1. Op budgettair vlak heeft Italië van niemand lessen te krijgen
DSK: ‘Tussen 1995 en 2019 heeft Italië – met uitzondering van 2009 – jaar na jaar een begrotingsoverschot geboekt (zie grafiek Ameco onder). Met andere woorden heeft de Italiaanse overheid jaar na jaar meer geld binnengekregen dan het heeft uitgegeven. Indien de interestbetalingen worden uitgesloten, weliswaar. In dezelfde periode boekte Duitsland budgettekorten in 1995-1996, 2001-2005 en 2009-2010. Nederland deed het nog slechter. Zelfs in 2012-2013, in volle eurocrisis, kon de regering van Mario Monti een overschot van 2 procent van het bbp voorleggen. Dat alles terwijl de besparingspolitiek volgens Monti zelf ‘de binnenlandse vraag vernietigde en de crisis uitdiepte’.
2. De vaak vermelde hoge staatsschuld van Italië (133 procent van het bbp) verbergt een ander fenomeen
Hier moet volgens DSK ook de schuldgraad van de gezinnen mee in de berekening worden opgenomen. Die schuldgraad ligt veel hoger in de landen van de zogenaamde ‘vrekkige vier’ dan in Italië. Er moet dus wel degelijk een onderscheid worden gemaakt tussen de openbare schulden en de schulden die de gezinnen torsen.
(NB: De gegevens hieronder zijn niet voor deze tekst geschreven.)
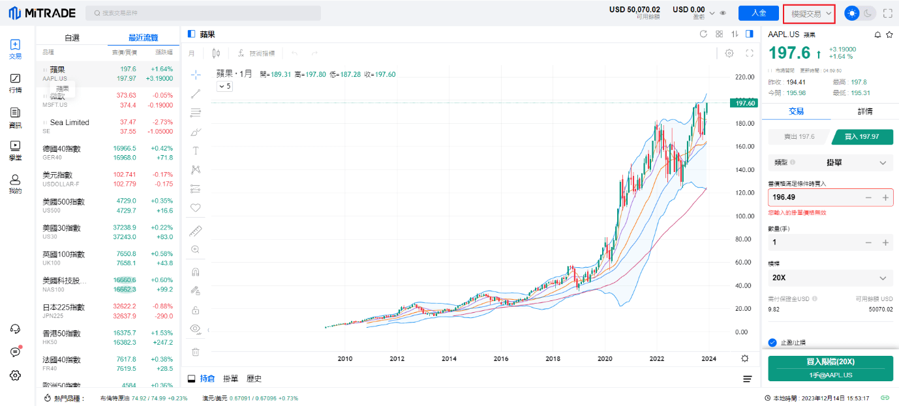Select the text annotation tool
Screen dimensions: 899x406
195,151
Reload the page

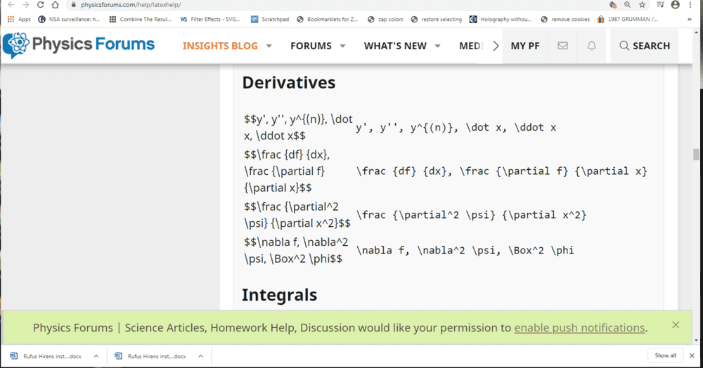pos(40,5)

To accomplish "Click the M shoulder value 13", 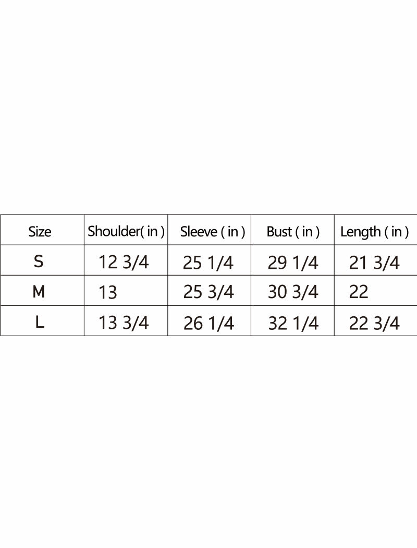I will pyautogui.click(x=108, y=292).

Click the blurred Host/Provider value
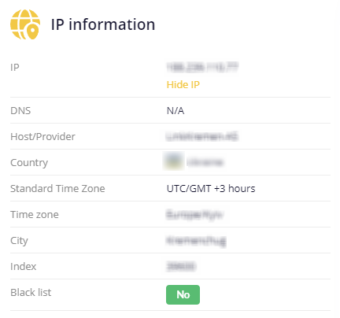click(x=202, y=137)
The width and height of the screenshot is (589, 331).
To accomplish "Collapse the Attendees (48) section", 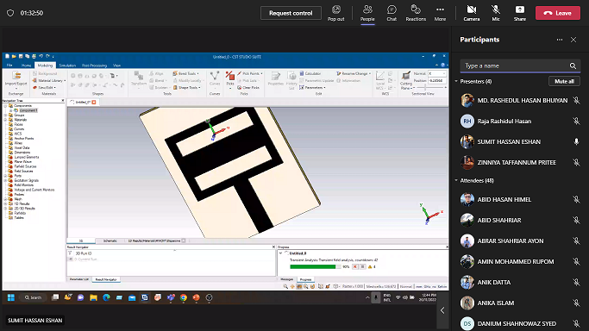I will tap(456, 180).
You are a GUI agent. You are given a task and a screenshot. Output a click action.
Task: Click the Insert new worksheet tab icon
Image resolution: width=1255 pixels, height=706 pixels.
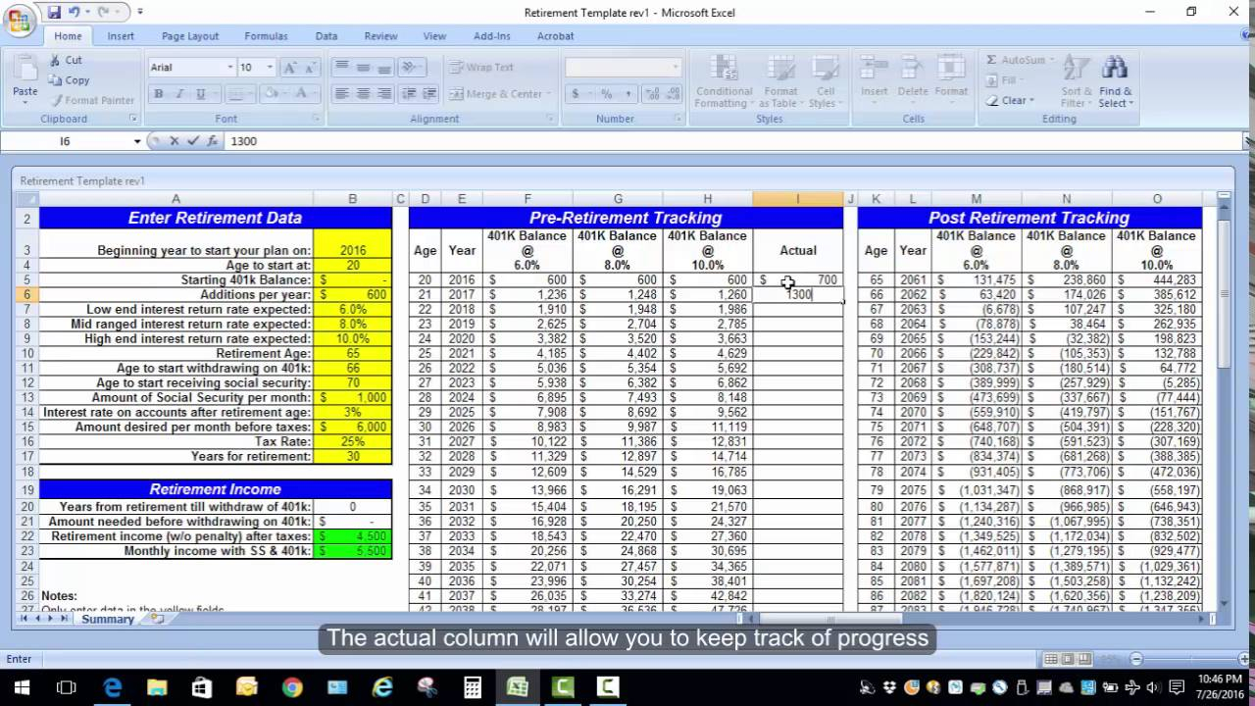tap(157, 619)
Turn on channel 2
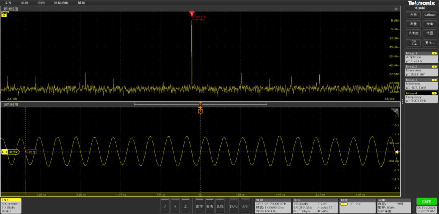 165,205
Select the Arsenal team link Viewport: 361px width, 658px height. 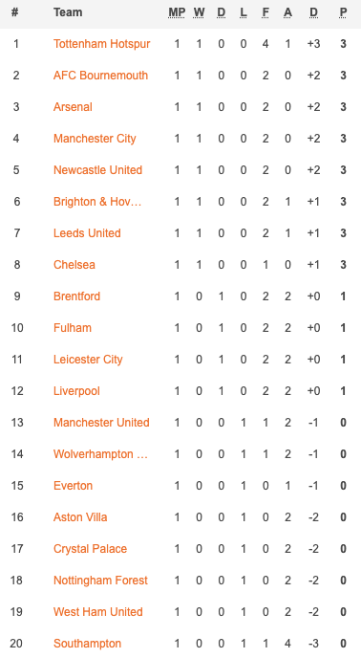[73, 107]
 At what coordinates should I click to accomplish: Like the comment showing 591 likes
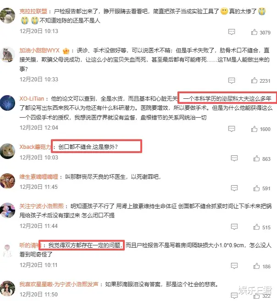(256, 188)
Maar uiteindelijk is het de som van beide schulden die weergeeft hoeveel een land meer uitgeeft dan het produceert.
Wanneer enkel naar de schulden van de gezinnen wordt gekeken scoort Italië veel beter dan Finland, maar vooral Nederland en Denemarken, die alle privé-schulden torsen die een pak hoger liggen dan die van de Italiaanse gezinnen (zie grafiek Les Echos).
Worden zowel de schulden van de overheid als die van de gezinnen samengeteld, dan torsen de ‘vrekkige vier’ een schuld van gemiddeld 260 procent van het bbp, terwijl de zuiderse landen een schuld van 220 procent van het bbp hebben. De spaarzaamste landen zijn dus niet degene die er graag voor doorgaan.
Strauss-Kahn besluit door te stellen dat er slechts twee opties overblijven: ofwel groeien de landen van de eurozone naar elkaar toe, ofwel houdt de euro op te bestaan.